**Problem**
Copy out every one of the following lines word for word.

* Start Dataset rows *

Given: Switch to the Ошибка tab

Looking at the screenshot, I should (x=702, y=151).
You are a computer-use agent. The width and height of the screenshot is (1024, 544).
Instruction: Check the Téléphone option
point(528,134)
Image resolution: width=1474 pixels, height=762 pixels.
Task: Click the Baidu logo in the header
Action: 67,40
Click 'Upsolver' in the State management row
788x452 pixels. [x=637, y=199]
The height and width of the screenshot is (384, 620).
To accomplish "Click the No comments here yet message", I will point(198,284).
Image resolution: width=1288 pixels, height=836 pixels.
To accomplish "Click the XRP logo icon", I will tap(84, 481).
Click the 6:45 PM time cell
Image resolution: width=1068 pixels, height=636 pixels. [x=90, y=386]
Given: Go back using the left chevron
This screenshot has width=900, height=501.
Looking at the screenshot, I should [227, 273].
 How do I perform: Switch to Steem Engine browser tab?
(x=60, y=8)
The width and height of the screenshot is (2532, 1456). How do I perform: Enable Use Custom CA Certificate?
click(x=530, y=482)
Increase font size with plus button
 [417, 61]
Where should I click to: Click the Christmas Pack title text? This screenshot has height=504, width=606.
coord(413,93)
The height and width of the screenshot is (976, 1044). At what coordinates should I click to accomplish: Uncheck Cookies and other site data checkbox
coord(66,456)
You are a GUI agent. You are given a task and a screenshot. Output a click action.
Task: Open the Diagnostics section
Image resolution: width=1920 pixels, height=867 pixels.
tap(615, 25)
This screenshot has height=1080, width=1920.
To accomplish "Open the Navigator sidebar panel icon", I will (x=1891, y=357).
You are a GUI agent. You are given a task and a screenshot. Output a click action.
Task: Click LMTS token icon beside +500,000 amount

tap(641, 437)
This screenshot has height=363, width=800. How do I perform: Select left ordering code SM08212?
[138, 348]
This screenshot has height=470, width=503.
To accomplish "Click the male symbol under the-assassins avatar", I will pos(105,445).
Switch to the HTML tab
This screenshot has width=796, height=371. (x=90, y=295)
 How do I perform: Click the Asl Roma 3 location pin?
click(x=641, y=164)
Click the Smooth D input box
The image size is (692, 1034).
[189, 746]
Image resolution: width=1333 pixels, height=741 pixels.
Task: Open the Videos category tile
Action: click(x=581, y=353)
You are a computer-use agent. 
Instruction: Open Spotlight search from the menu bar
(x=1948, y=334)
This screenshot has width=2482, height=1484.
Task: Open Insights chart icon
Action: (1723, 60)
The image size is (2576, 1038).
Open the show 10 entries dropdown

* End Dataset rows *

**Final result**
Given: Switch to the Ошибка tab

Looking at the screenshot, I should (x=702, y=151).
You are a computer-use agent. The width and height of the screenshot is (1024, 544).
Instruction: Check the Téléphone option
point(528,134)
Image resolution: width=1474 pixels, height=762 pixels.
Task: Click the Baidu logo in the header
Action: 67,40
Click 'Upsolver' in the State management row
788x452 pixels. [x=637, y=199]
The height and width of the screenshot is (384, 620).
To accomplish "Click the No comments here yet message", I will point(198,284).
Image resolution: width=1288 pixels, height=836 pixels.
To accomplish "Click the XRP logo icon", I will tap(84, 481).
Click the 6:45 PM time cell
Image resolution: width=1068 pixels, height=636 pixels. [x=90, y=386]
Given: Go back using the left chevron
This screenshot has width=900, height=501.
Looking at the screenshot, I should [227, 273].
 How do I perform: Switch to Steem Engine browser tab?
(x=60, y=8)
The width and height of the screenshot is (2532, 1456). How do I perform: Enable Use Custom CA Certificate?
click(x=530, y=482)
Increase font size with plus button
 [417, 61]
Where should I click to: Click the Christmas Pack title text? This screenshot has height=504, width=606.
coord(413,93)
The height and width of the screenshot is (976, 1044). At what coordinates should I click to accomplish: Uncheck Cookies and other site data checkbox
coord(66,456)
You are a GUI agent. You are given a task and a screenshot. Output a click action.
Task: Open the Diagnostics section
Image resolution: width=1920 pixels, height=867 pixels.
tap(615, 25)
This screenshot has height=1080, width=1920.
To accomplish "Open the Navigator sidebar panel icon", I will (x=1891, y=357).
You are a GUI agent. You are given a task and a screenshot. Output a click action.
Task: Click LMTS token icon beside +500,000 amount

tap(641, 437)
This screenshot has height=363, width=800. How do I perform: Select left ordering code SM08212?
[138, 348]
This screenshot has height=470, width=503.
To accomplish "Click the male symbol under the-assassins avatar", I will pos(105,445).
Switch to the HTML tab
This screenshot has width=796, height=371. (x=90, y=295)
 How do I perform: Click the Asl Roma 3 location pin?
click(x=641, y=164)
Click the Smooth D input box
The image size is (692, 1034).
[189, 746]
Image resolution: width=1333 pixels, height=741 pixels.
Task: Open the Videos category tile
Action: click(x=581, y=353)
You are a computer-use agent. 
Instruction: Open Spotlight search from the menu bar
(x=1948, y=334)
This screenshot has width=2482, height=1484.
Task: Open Insights chart icon
Action: (1723, 60)
The image size is (2576, 1038).
Open the show 10 entries dropdown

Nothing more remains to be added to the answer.